UEFA menegaskan bahwa mereka menolak keras penunjukan Komisaris FIGC, langkah yang diusulkan setelah skandal wasit terbaru mencuat di Italia. Skandal ini terjadi hanya beberapa minggu setelah pengunduran diri Gabriele Gravina menyusul kegagalan Italia dalam play-off Piala Dunia. Menteri Olahraga, Andrea Abodi, mengusulkan tindakan luar biasa seperti menunjuk seorang Komisaris FIGC eksternal untuk mengatasi situasi ini.
Laporan dari Corriere della Sera mengungkapkan bahwa UEFA telah menyampaikan kekhawatirannya terkait segala bentuk intervensi politik dalam pemilihan Presiden FIGC yang dijadwalkan berlangsung pada 22 Juni 2026. Keberadaan Komisaris yang ditunjuk oleh CONI dianggap bisa membuat Federasi Sepak Bola Italia berada di bawah administrasi, situasi yang ingin dihindari UEFA.
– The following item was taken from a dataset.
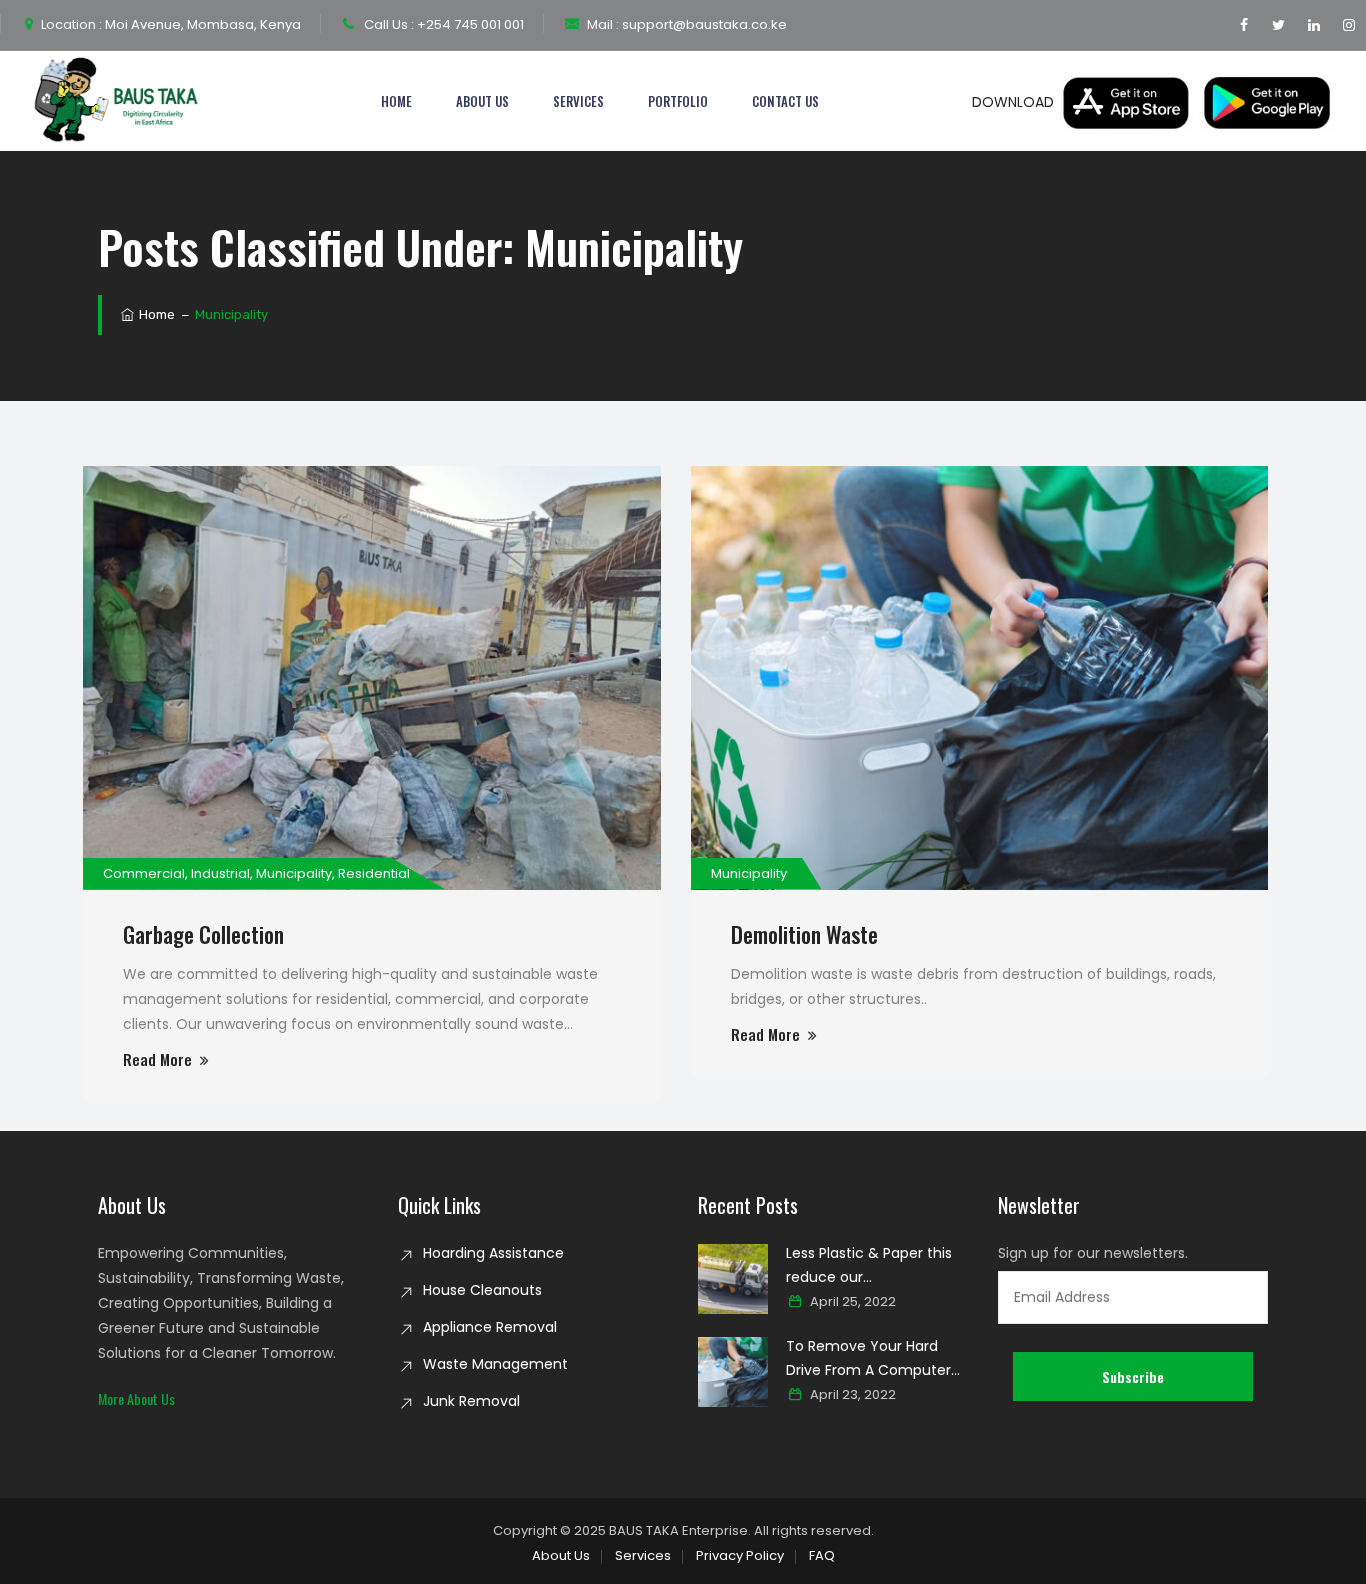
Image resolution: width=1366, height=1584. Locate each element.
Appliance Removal (490, 1327)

Presiden Lega Serie A, Ezio Maria Simonelli, telah membahas masalah ini dengan Presiden UEFA, Aleksander Ceferin. Meskipun UEFA belum mengeluarkan pernyataan resmi, posisi mereka jelas dan dapat membawa konsekuensi berat bagi Italia jika Komisaris ditunjuk menggantikan pemilihan Presiden baru.
Dalam pernyataannya, Simonelli menekankan pentingnya menunggu hasil investigasi skandal wasit dari Kejaksaan Milan sebelum mengambil kesimpulan. "Penilaian atau kesimpulan tergesa-gesa tidak pada tempatnya sementara kita menunggu penyelidikan mencapai kebenaran," ujarnya.
Dengan situasi yang semakin menegangkan, semua pihak di sepak bola Italia kini harus berhati-hati dalam mengambil langkah agar tidak memperburuk posisi mereka di mata UEFA.